Sin embargo, y a pesar de estos loables esfuerzos, no es fácil encontrar argumentos para que alguien que acaba de salir de la educación escolar y con miles de opciones abriéndose (en particular si su puntaje PSU es alto), opte por estudiar Pedagogía. Comparto algunos ejemplos de la dificultad del problema.
Primero, es poco atractivo para alguien que recién da sus primeros pasos hacia el mundo del trabajo conformarse con la idea de que el principio, desarrollo y fin de su vida profesional están regulados y prefijados de antemano por ley. Imagino que habrá algunos que preferirán la certeza del escalafón a la incertidumbre del mercado, pero eso implica renunciar a que a través del esfuerzo y el trabajo individual, los resultados puedan superar las expectativas. ¿Cómo convencer a alguien de 18 años de emprender un trayecto si ya se conoce cada paso, y además su techo?
Segundo, cualquier joven con cierto idealismo que le llame a cambiar el mundo, se decepcionará al menos un poco cuando se entere que su ejercicio profesional no solo estará regulado y enmarcado, sino que dependerá de vaivenes electorales y de las modas que en menor o mayor medida permeen el Ministerio de Educación. No serán ellos, como profesionales, los que discutirán si dar o no tareas para la casa: en Chile dicha decisión parece corresponderle al Senado de la República. Si llegan a ser directores de escuelas estatales, deberán pasar un exigente concurso, pero no serán ellos quienes elijan, evalúen o despidan a sus profesores.
Finalmente, no ayuda mucho tener que explicarles a estos jóvenes que si alguna vez soñaron con fundar un colegio para estudiantes vulnerables, con un proyecto propio, y recibir una justa retribución por ello proporcional a su éxito, serán tratados por el Ministerio de Educación como arribistas, o delincuentes. Si acaso podrán desarrollar su proyecto, dependerá de "la demanda" que determine el Ministerio de Educación. Si, como alternativa, quisieran crear una entidad asesora externa que apoye a los establecimientos en temas pedagógicos, tampoco podrán hacerlo a menos que sea sin fines de lucro. En otras palabras, no le queda más alternativa que ser funcionario público o depender del Estado. Independendiente de la opinión a estas alturas valórica respecto del lucro, ninguna carrera profesional tiene este tipo de limitación.

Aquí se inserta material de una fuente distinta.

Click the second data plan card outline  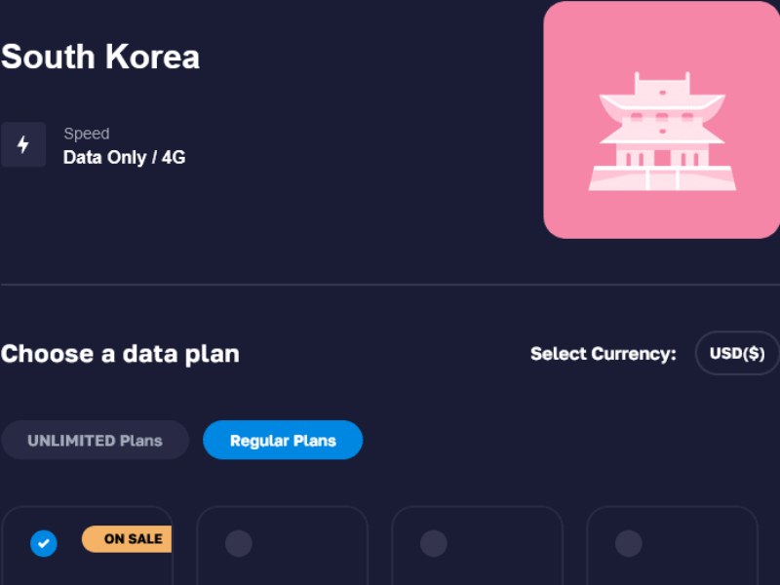(x=282, y=546)
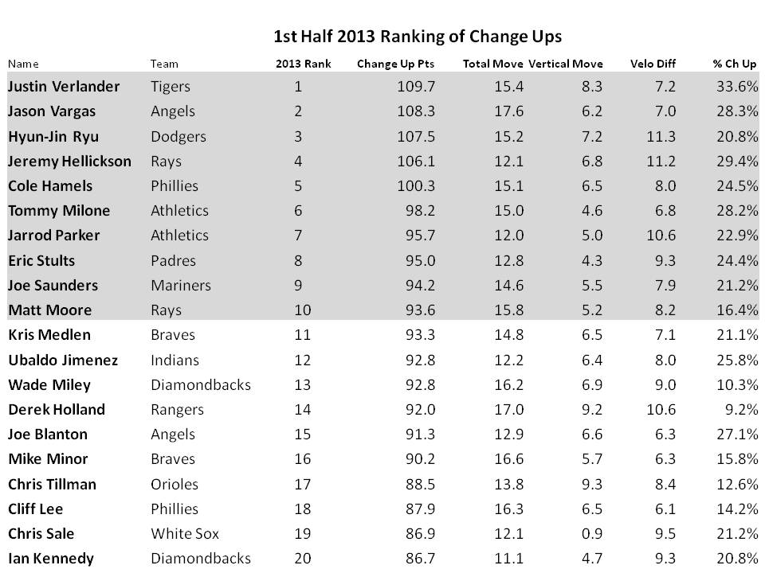Image resolution: width=765 pixels, height=573 pixels.
Task: Click the Total Move column header
Action: 492,64
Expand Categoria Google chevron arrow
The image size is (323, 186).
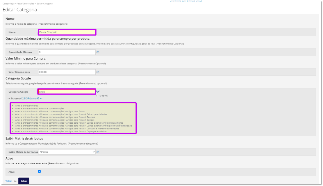pyautogui.click(x=98, y=92)
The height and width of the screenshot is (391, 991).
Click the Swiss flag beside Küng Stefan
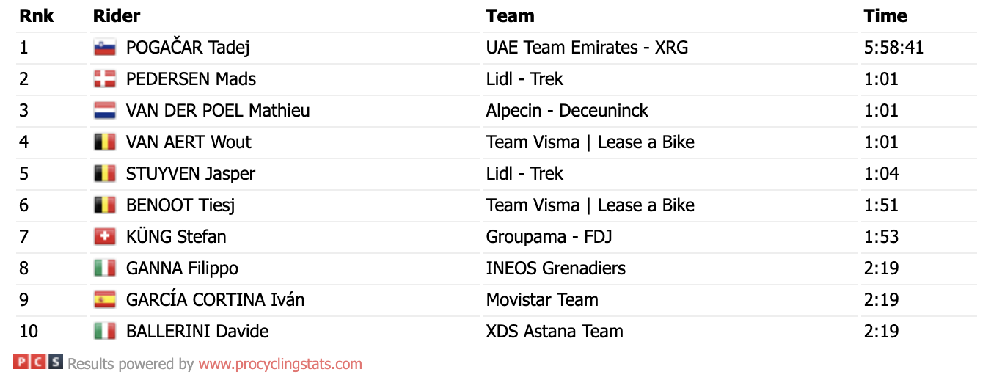click(x=105, y=237)
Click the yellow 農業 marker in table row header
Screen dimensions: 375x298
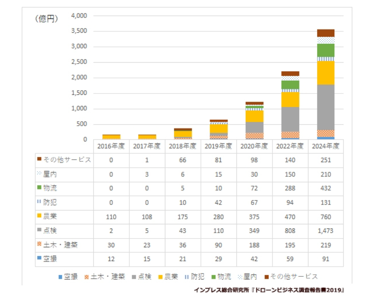[x=39, y=216]
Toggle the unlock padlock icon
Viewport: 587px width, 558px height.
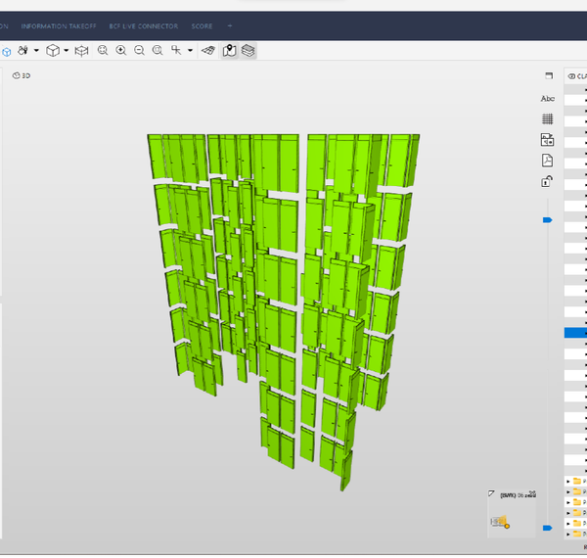pos(548,181)
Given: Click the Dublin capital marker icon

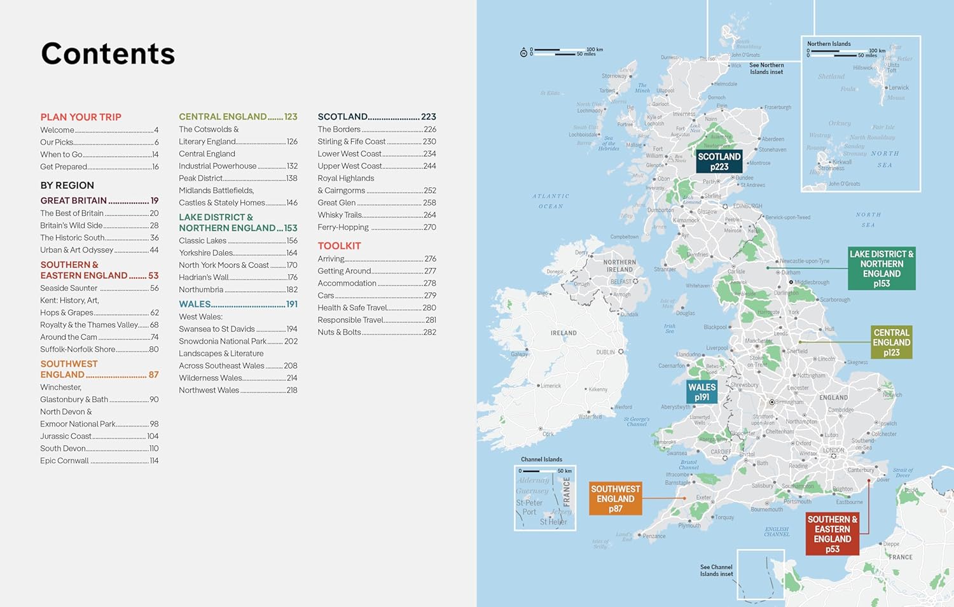Looking at the screenshot, I should pos(621,352).
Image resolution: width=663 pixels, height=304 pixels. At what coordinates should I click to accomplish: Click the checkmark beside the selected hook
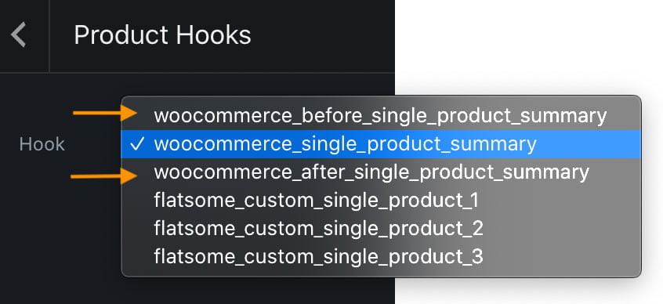click(137, 145)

Así, no podemos dejar todo a la vocación. Con los resultados de la PSU en mano, la decisión se vuelve más difícil de lo que parece en el papel. Sin pretender contar con una panacea, debemos buscar alternativas reales para convertir la pedagogía en una profesión que pueda tener simultáneamente un estándar mínimo aceptable y un horizonte ilimitado de desarrollo para que a punta de trabajo puedan destacar dentro de su rubro, sin tramos ni techos.